→ **Requirement**
The result should be the lines from the one holding "Where should I" to the final line of the records below, repeated exactly and with no pictures.
Data shown below:
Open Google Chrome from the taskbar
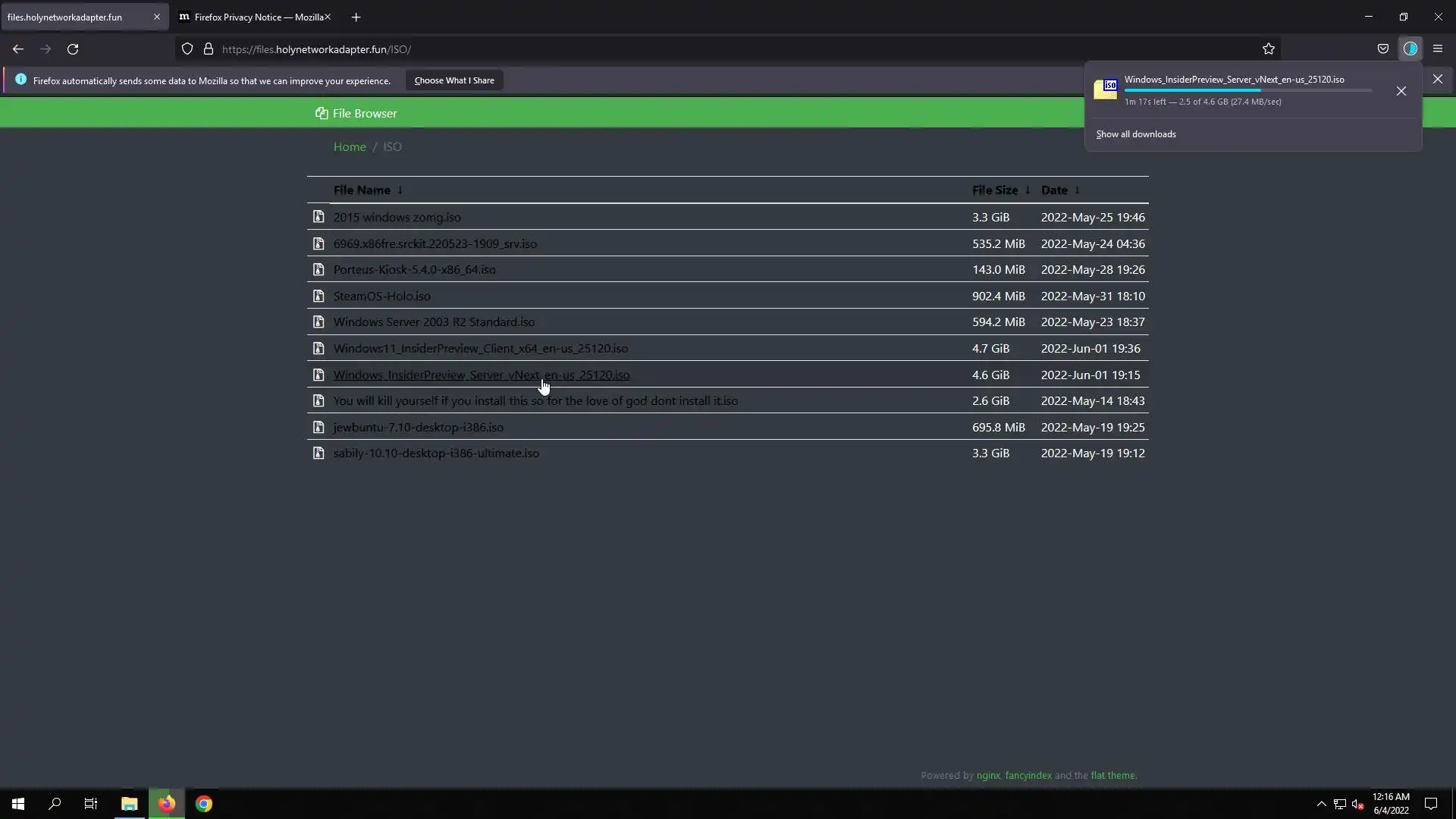 (204, 804)
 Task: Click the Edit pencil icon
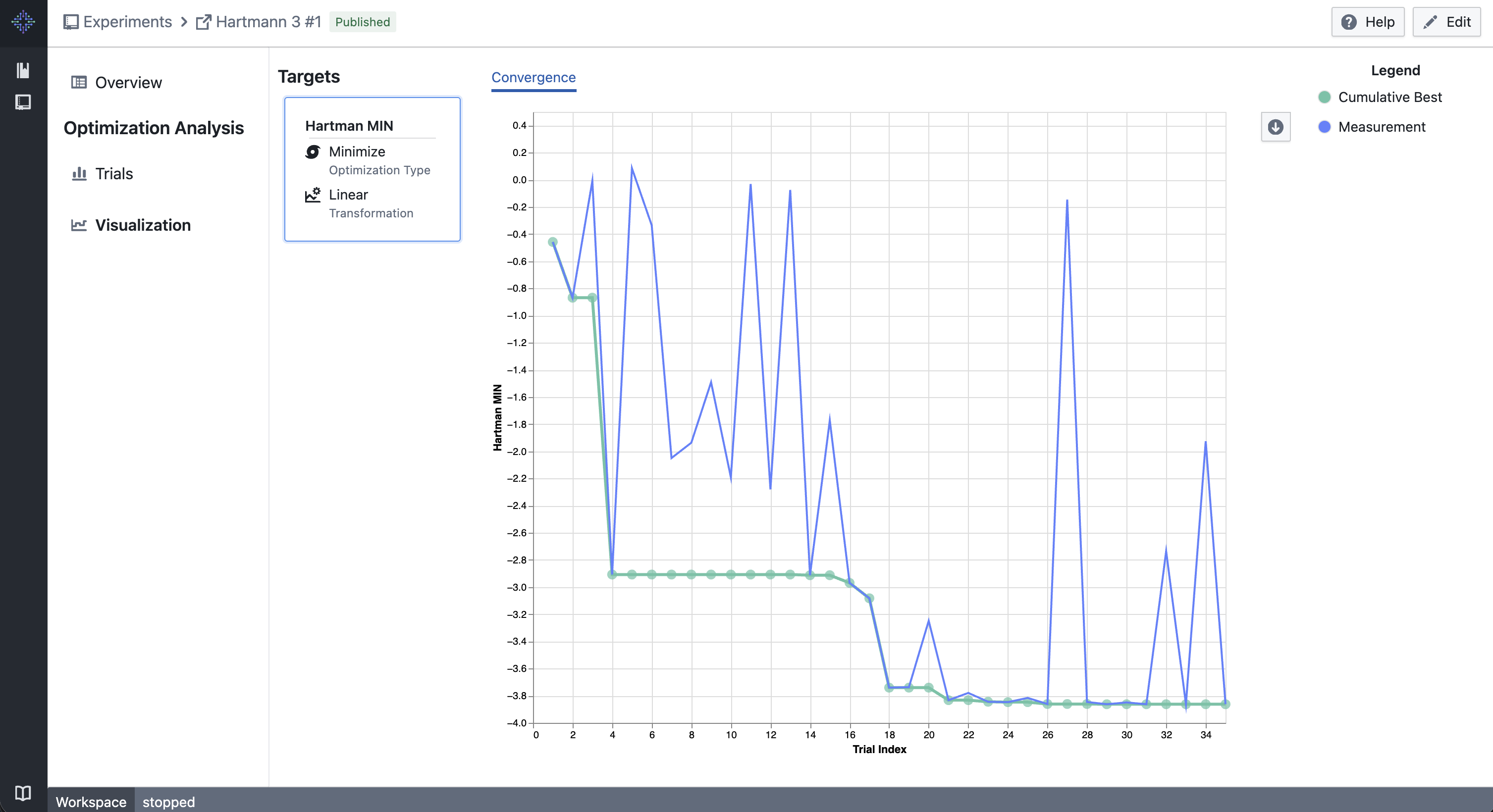coord(1430,22)
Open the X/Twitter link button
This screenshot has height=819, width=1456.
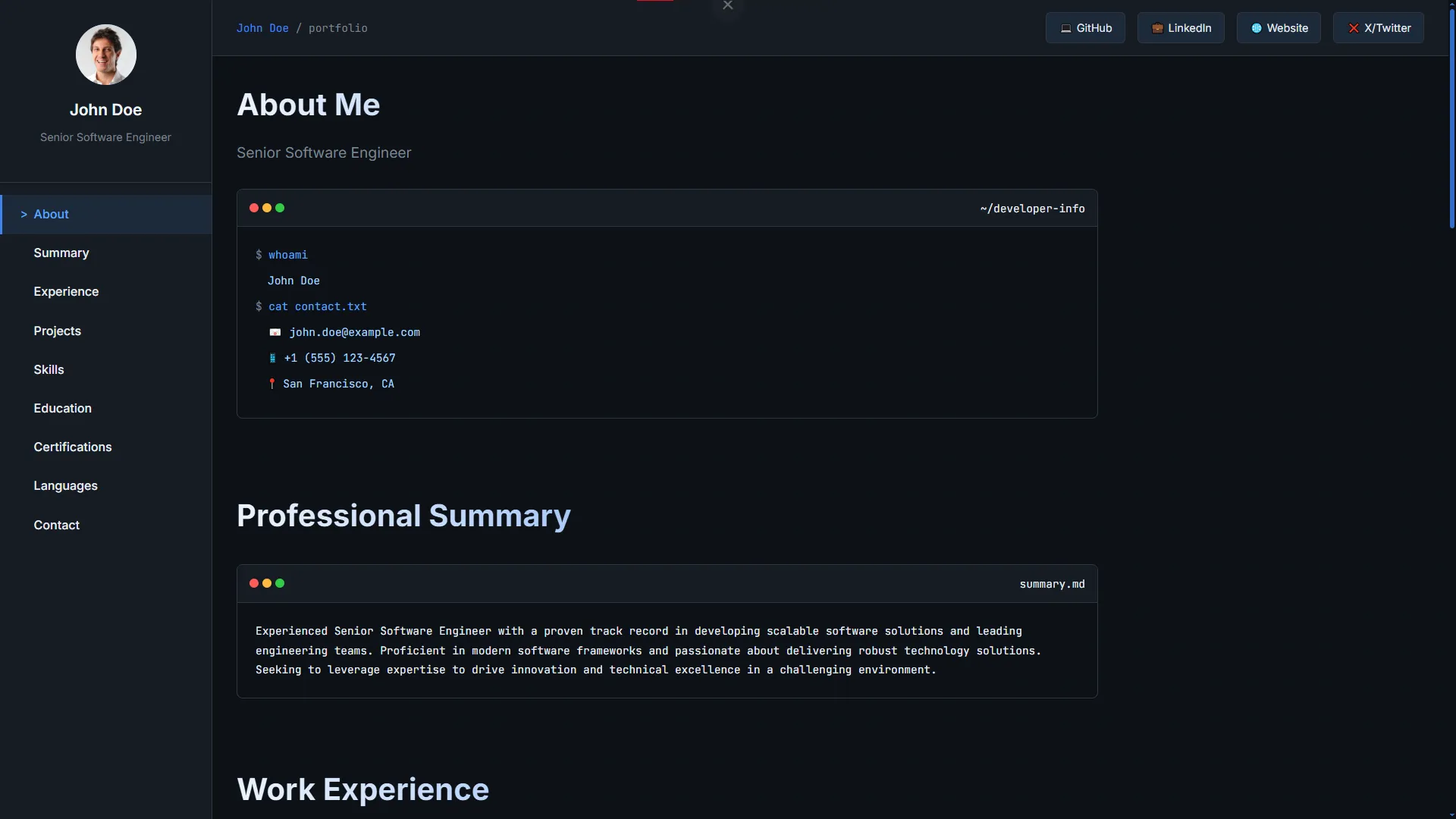pos(1378,28)
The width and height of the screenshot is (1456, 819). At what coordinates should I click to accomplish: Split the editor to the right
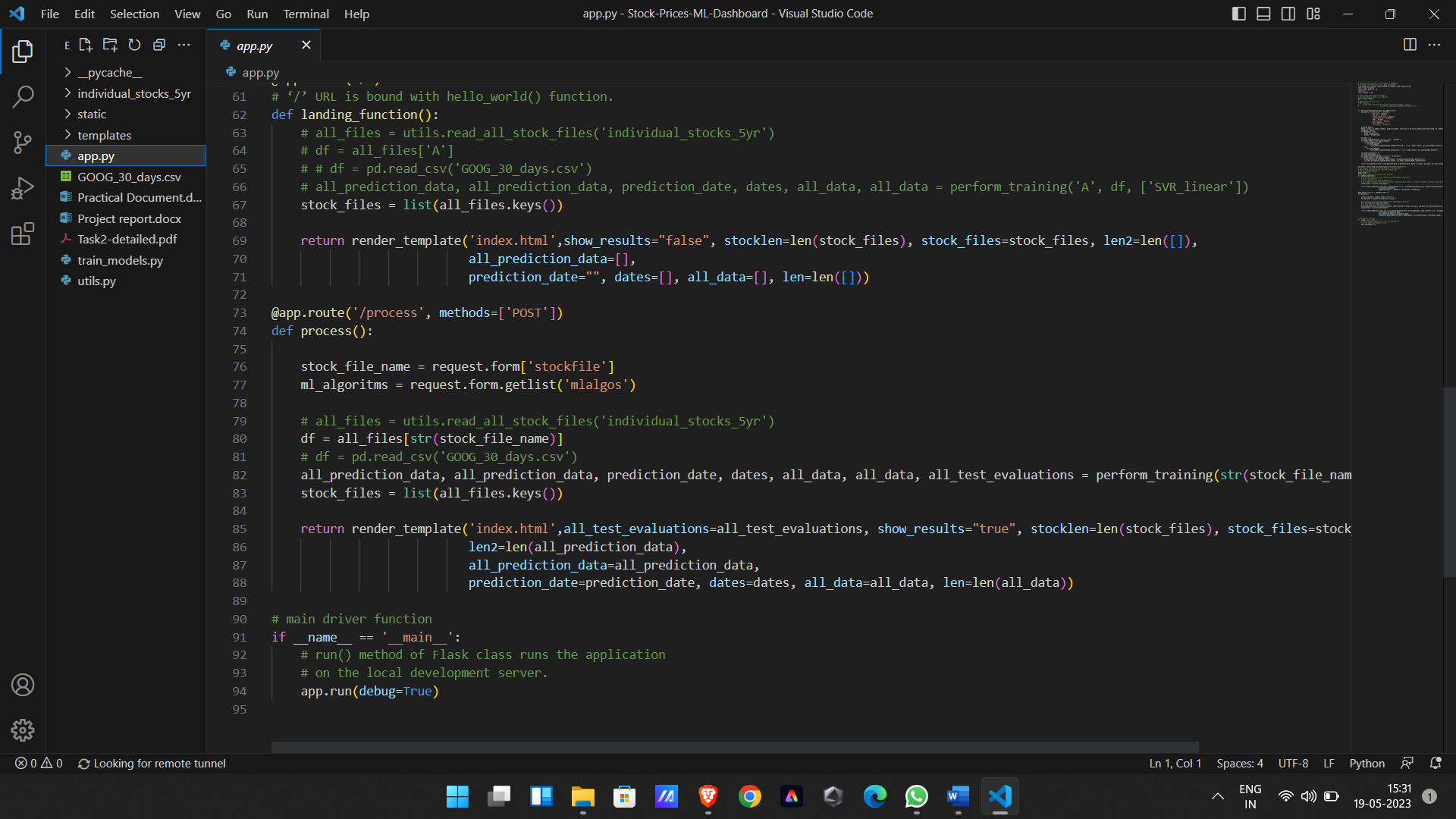point(1410,45)
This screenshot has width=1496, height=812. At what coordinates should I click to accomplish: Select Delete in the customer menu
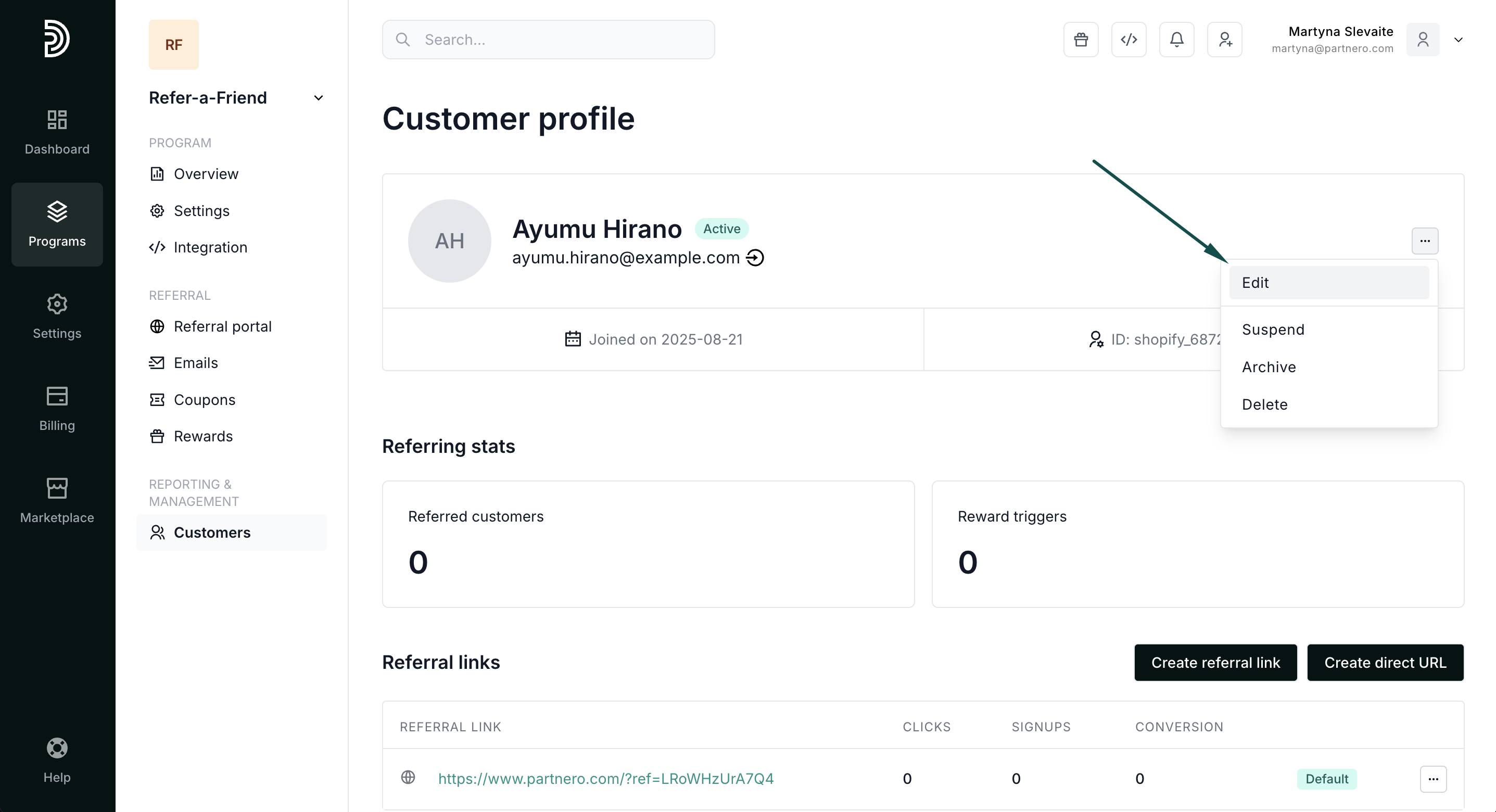coord(1264,404)
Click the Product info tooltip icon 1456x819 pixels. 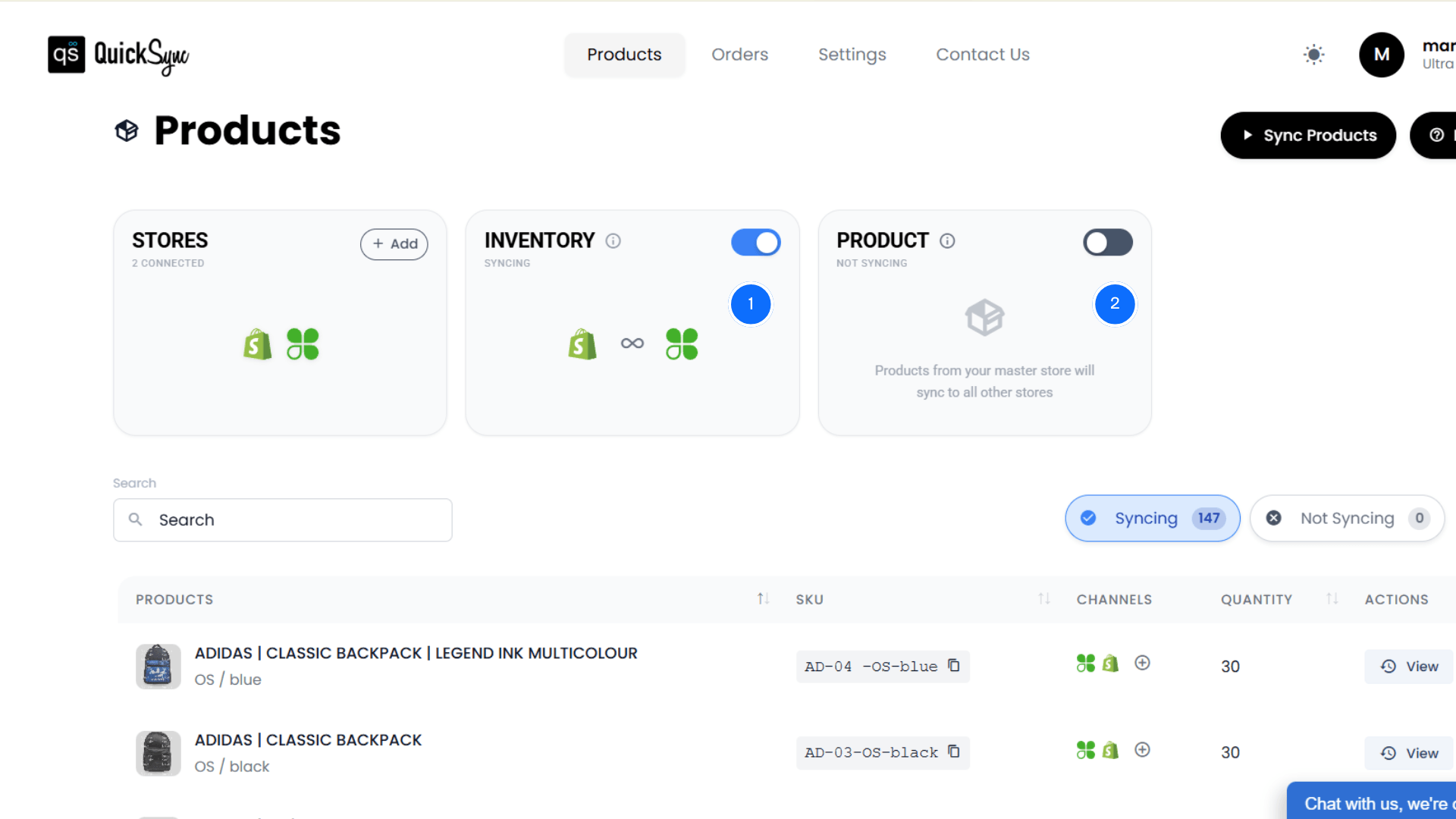point(947,240)
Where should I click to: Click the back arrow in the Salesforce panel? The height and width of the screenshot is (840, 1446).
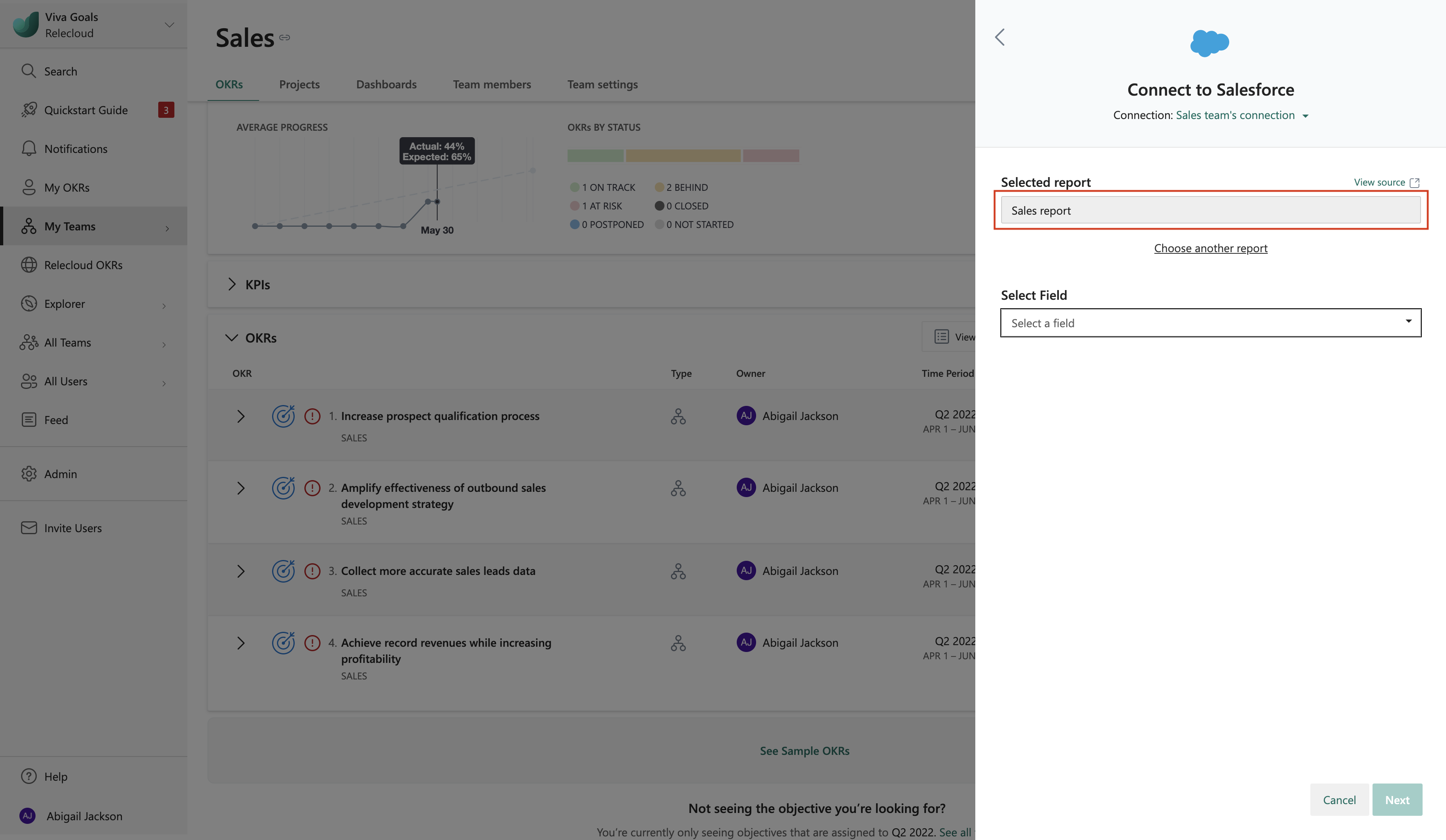click(x=1000, y=37)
End of Data shown.
→ **Response to the task**
Where should I click to: Click the back arrow in the Salesforce panel? The height and width of the screenshot is (840, 1446).
click(x=1000, y=37)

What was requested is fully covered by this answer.